UK environment secretary Ed Miliband should ditch plans for a hydrogen production facility on Teeside so that a hyperscale data center campus can be built, the region’s mayor has said.
Ben Houchen, mayor of Tees Valley, made the call in an interview with the Sunday Times.
He was speaking as Miliband ponders whether to give the go-ahead to H2 Teeside, a blue hydrogen production facility being planned by oil and gas giant BP at Teesworks, a former steel production plant that is now one of Europe’s largest brownfield development sites.
The hydrogen scheme requires the politician’s approval via a development consent order, which would allow BP to make a compulsory purchase of some of the land it requires. A decision had been expected in the summer, but it has been delayed.
Allowing the hydrogen plant to go ahead would likely scupper plans for a hyperscale data center on another part of the Teesworks site, Houchen said. As reported by DCD, Teesworks Ltd, the company behind the data center plan, said letting the hydrogen plant go ahead would impose planning restrictions on the area that would make it difficult to build a data center nearby.

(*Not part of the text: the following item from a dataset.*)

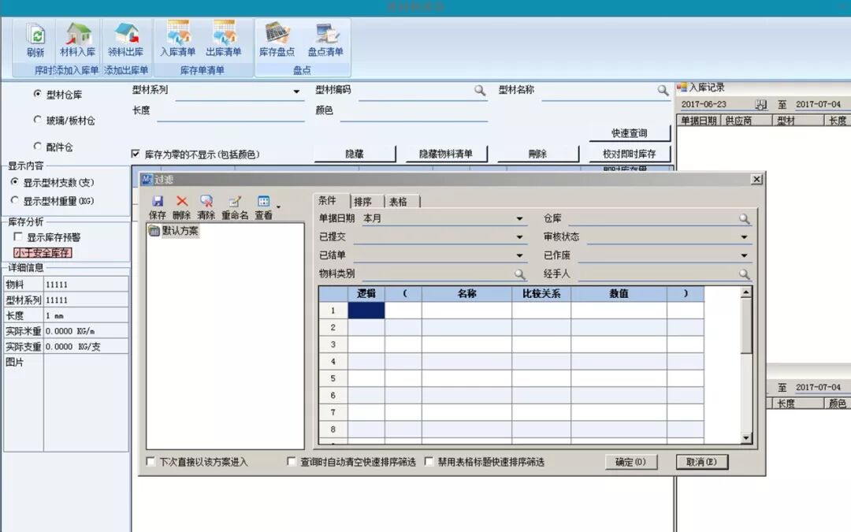Switch to the 表格 tab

Google is reportedly interested in occupying the data center, though this has yet to be confirmed by the cloud and search giant.
Houchen said: “You’ve got north of £100 billion ($133bn) worth of investment in AI on Teesside, or you’ve got a £600 million ($799m) hydrogen project. You’ve got a scheme that’s going to create a minimum of 4,000 jobs, or you’ve got a hydrogen project that creates 60 jobs.

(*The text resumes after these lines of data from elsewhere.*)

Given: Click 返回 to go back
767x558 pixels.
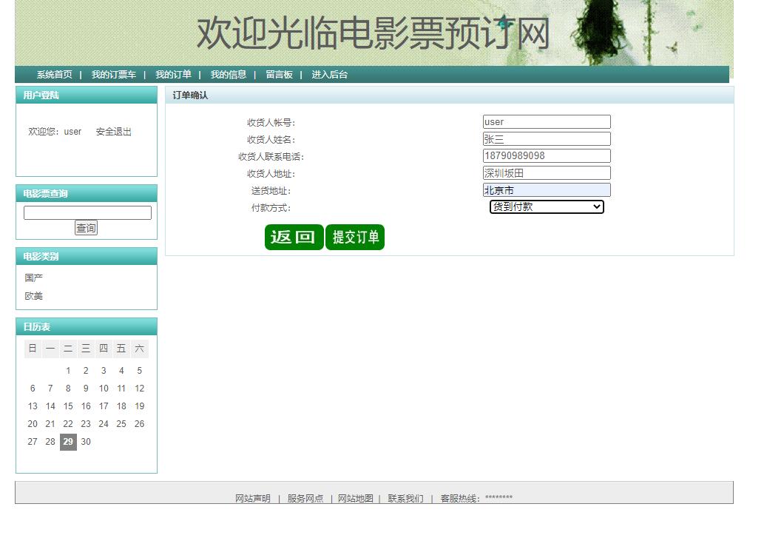Looking at the screenshot, I should tap(294, 237).
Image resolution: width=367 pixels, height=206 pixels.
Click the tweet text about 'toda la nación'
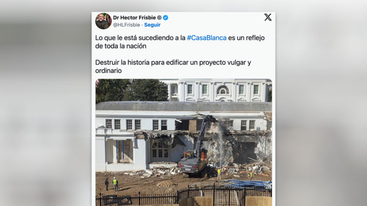(180, 42)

“With all of this in play, why would you go for one rather than the other? You’re talking about something that’s four times the size of the largest project in America.”
While Houchen is correct that the developer of the data center is talking up the potential for it to deliver up to 5GW of IT capacity, in reality, it is likely the scheme would only offer a fraction of that initially, owing to power availability limitations. For context, 5GW would represent 13 percent of the UK’s total average energy demand for 2024 (36.4GW, per the National Grid).
Nonetheless, the data center project represents a significant investment, and the Sunday Times reports the scheme has caused a split in the government, with Miliband favouring approving the blue hydrogen project, and other ministers pushing for the data center to be built. Blue hydrogen uses natural gas as part of its production process, but is considered a low-carbon form of energy.
The data center has already received outline planning permission, and could help boost UK data center capacity.
A report released earlier this year revealed a need to deploy “at least” 6GW of AI-capable data center capacity across Britain by 2030 to remain competitive. That 6GW represents a threefold increase in the data center capacity available in the UK today.